- EXERCISE
Using the entries below, output exactly the lines from the one containing "Login (68, 904)" through the final line, both included, and no others.

- MATERIAL SUPPLIED
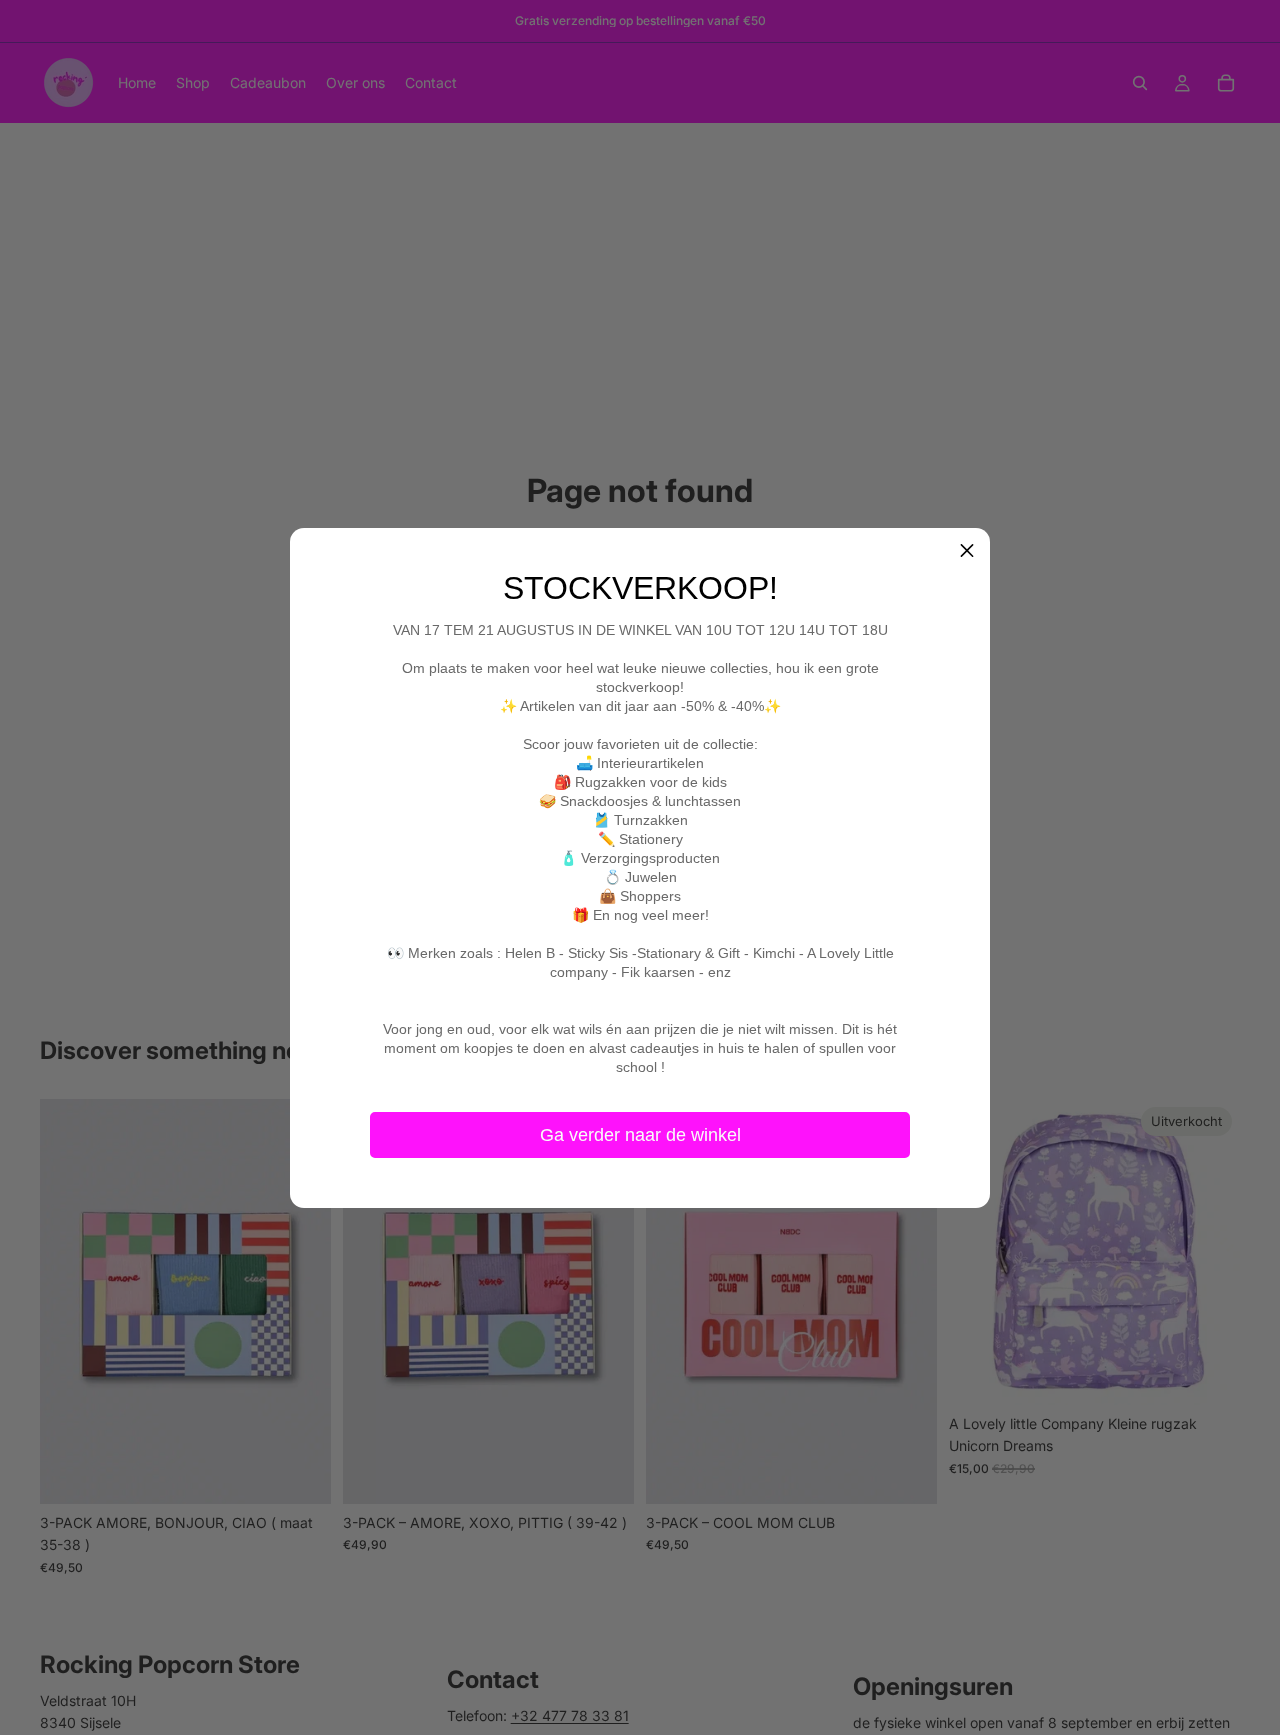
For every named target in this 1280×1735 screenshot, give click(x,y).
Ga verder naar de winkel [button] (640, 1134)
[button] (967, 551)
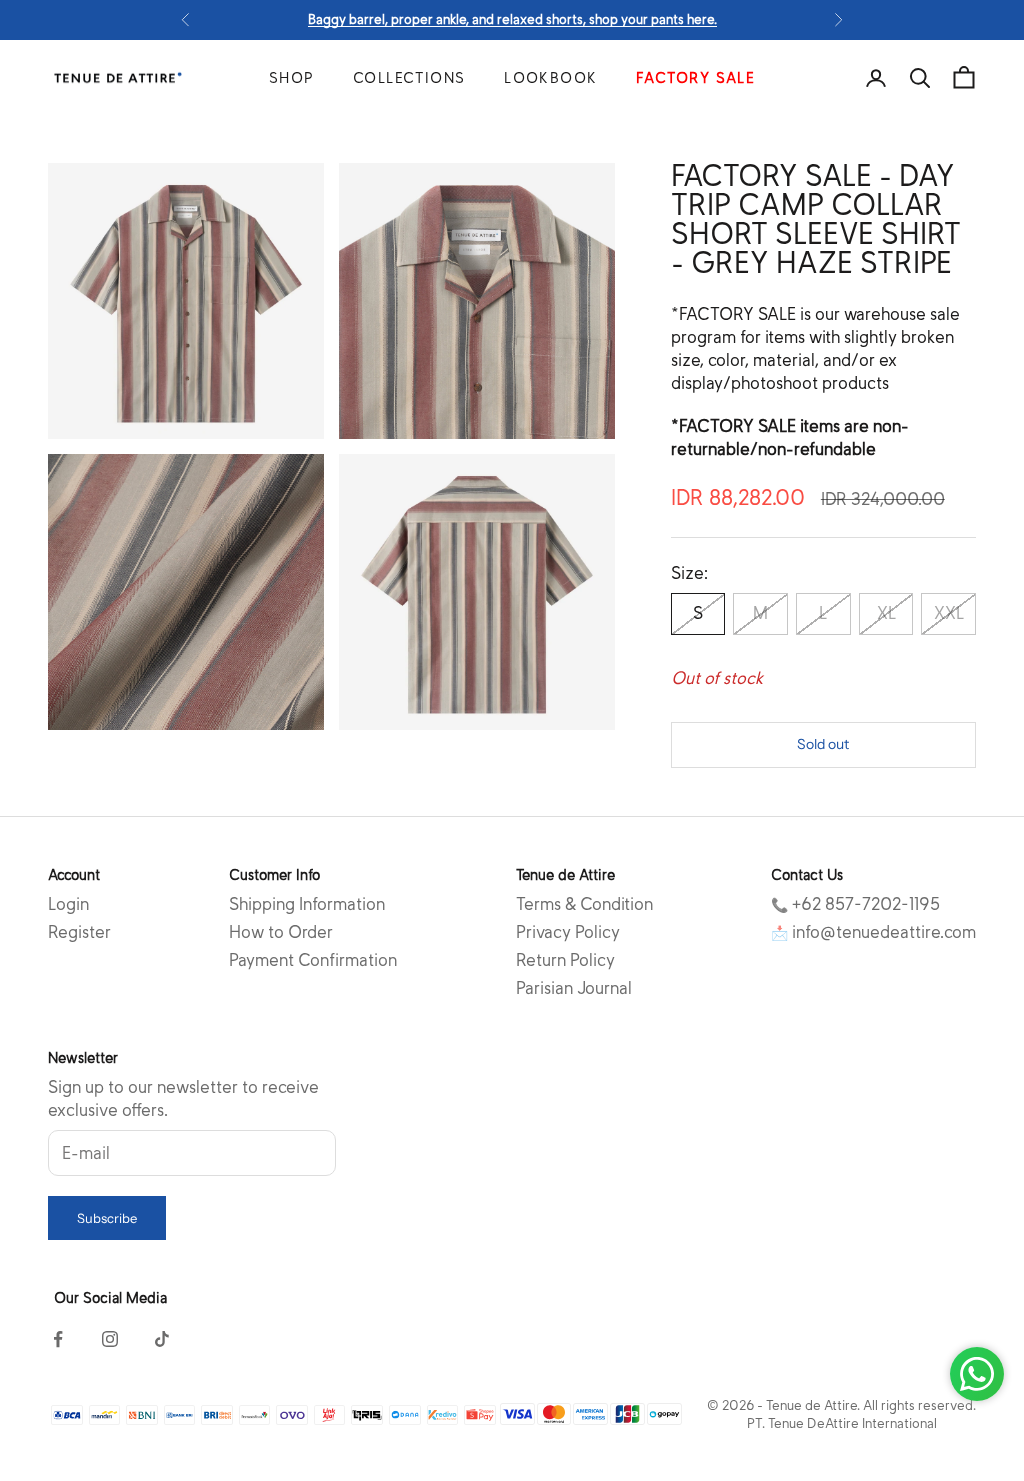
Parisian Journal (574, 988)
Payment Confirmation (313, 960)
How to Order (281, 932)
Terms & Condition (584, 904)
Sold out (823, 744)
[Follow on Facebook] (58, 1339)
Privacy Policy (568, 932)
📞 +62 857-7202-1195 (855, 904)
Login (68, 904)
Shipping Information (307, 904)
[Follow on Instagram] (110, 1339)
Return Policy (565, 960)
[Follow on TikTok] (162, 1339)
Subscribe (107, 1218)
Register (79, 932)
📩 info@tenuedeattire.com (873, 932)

- ANSWER TO THE EXERCISE
Login (68, 904)
Shipping Information (307, 904)
[Follow on Instagram] (110, 1339)
Return Policy (565, 960)
[Follow on TikTok] (162, 1339)
Subscribe (107, 1218)
Register (79, 932)
📩 info@tenuedeattire.com (873, 932)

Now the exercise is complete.